My take after 25+ years
For me, they’re all grizzly bears. Some are big, some are small, some are fat, some are dark colored almost black, some are so blond they’re almost white. All of them are the same species doing what the same species does, adapted to whatever’s in front of them.
Calling the Katmai coastal boars “brown bears” and the ANWR arctic females “grizzlies” makes sense as shorthand, but it can be misleading. It implies two different animals. It’s really one animal, wearing very different diets.
The real drivers of the difference
Three variables explain almost every difference you’ll see between an “Alaska brown bear” at Hallo Bay and a “grizzly” on the Sagavanirktok River.

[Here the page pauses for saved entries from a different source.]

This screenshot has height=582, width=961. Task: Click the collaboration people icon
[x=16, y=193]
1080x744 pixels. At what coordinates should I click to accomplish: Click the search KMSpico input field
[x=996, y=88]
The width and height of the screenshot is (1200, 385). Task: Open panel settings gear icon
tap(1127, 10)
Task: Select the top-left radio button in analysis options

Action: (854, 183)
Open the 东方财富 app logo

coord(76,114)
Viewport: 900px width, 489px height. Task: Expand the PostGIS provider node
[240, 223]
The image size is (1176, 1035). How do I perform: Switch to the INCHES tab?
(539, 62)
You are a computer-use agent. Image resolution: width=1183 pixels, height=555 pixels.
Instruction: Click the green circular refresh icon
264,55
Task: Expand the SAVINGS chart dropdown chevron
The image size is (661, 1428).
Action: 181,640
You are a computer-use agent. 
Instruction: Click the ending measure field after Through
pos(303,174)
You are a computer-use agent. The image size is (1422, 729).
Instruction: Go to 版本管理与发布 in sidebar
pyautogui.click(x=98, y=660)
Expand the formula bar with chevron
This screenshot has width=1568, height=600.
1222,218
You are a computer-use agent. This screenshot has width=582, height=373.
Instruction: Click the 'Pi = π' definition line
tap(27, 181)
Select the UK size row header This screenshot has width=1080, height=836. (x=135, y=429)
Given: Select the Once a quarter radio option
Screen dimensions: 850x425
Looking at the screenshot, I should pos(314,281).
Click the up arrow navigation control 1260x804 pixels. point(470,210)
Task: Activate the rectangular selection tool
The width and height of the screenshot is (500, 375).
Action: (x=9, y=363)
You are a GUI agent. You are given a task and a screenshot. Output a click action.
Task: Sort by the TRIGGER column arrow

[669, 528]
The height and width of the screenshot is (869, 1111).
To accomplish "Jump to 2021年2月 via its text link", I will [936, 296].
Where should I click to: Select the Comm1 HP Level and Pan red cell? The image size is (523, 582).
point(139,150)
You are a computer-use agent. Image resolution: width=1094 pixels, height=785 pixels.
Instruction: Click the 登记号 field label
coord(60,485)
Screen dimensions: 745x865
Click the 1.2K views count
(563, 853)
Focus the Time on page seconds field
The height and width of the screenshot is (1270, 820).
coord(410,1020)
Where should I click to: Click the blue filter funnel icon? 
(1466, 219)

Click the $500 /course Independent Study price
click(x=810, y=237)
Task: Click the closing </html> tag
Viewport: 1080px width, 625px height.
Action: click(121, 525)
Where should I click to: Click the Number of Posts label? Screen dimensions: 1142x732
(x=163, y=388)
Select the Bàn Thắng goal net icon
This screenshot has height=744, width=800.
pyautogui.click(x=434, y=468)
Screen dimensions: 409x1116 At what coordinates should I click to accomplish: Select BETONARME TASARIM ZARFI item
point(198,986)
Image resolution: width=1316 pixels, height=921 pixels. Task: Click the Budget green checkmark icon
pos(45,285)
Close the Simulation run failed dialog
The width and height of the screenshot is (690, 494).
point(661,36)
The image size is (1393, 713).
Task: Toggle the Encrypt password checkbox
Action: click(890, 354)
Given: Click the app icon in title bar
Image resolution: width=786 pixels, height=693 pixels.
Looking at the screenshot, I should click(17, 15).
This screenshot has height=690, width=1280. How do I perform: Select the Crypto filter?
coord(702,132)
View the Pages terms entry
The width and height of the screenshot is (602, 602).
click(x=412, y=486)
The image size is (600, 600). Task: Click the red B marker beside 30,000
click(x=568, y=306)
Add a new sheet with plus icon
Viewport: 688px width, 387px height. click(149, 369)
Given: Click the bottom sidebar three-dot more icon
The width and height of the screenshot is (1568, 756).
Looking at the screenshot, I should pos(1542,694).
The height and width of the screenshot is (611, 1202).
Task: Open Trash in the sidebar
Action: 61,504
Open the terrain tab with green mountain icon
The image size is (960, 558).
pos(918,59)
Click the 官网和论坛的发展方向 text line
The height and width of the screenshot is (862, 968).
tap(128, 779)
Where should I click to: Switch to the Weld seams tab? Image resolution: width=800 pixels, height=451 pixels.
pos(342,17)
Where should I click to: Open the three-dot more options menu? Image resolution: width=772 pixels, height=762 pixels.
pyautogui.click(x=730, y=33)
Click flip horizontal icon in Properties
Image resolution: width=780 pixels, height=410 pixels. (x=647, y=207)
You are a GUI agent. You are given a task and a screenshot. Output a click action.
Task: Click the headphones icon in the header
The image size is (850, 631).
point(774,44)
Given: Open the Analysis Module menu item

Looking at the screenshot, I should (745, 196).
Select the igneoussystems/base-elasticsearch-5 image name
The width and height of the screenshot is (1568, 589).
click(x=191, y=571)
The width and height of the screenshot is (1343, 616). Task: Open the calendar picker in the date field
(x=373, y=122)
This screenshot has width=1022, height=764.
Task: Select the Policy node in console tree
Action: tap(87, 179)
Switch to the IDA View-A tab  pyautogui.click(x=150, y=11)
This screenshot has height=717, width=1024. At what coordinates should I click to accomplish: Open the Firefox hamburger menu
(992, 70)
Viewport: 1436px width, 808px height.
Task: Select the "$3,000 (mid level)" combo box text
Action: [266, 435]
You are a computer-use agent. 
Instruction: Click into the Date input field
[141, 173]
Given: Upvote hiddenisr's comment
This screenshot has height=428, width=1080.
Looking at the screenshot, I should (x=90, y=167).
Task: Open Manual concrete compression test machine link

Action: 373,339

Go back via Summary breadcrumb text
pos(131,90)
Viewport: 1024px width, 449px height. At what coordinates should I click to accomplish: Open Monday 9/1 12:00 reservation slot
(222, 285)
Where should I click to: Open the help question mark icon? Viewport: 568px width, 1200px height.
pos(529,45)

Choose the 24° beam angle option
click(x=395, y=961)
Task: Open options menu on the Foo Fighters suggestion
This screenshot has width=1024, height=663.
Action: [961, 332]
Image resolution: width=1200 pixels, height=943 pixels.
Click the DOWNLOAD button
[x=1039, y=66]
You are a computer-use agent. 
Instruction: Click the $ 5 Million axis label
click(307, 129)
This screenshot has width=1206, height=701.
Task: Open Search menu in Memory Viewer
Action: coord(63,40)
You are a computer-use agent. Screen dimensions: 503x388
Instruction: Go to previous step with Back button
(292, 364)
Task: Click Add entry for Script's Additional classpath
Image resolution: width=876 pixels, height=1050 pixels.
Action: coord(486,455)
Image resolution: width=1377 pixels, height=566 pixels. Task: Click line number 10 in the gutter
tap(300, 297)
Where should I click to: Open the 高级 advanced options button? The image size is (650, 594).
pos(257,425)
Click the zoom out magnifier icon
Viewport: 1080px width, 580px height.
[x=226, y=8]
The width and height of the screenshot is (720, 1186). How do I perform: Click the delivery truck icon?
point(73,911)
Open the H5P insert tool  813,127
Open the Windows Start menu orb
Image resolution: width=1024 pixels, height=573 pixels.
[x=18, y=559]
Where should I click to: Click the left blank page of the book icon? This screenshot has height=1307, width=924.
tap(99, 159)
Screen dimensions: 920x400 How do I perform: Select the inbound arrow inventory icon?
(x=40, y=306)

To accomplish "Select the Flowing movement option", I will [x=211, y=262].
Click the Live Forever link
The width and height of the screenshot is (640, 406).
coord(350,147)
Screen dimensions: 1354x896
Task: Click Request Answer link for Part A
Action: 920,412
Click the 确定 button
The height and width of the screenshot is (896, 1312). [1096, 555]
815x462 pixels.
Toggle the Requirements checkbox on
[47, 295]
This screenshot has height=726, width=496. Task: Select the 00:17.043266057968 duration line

Diet is the first. Coastal bears eat salmon, and a lot of it. Interior bears don’t. That single fact accounts for most of the size difference. A healthy adult male in Katmai during the salmon run may put down 90 pounds of salmon in a day. His interior counterpart is working ground squirrels out of the tundra.
Season length is the second. The salmon run in Katmai lasts weeks. It arrives on schedule, in bulk, at exactly the right time to fatten a bear for hibernation. The interior food base is thinner and more spread out through the year.
Latitude and climate is the third. ANWR bears live above the Arctic Circle. Their active season is shorter. Their den period is longer. Everything about their annual budget compresses.
In practice
On a Katmai trip you’re standing next to bears that push 1,000 pounds regularly and can top 1,500 in the biggest fall boars. Same species, on a coastal river with salmon. On an ANWR trip you might see a female bear that weighs 200 pounds. Same species, on the tundra, in a food-thin latitude.
Every trip we run through both habitats reinforces the same lesson. The bears aren’t really different animals. The countries they live in are. What the country produces, the bears become.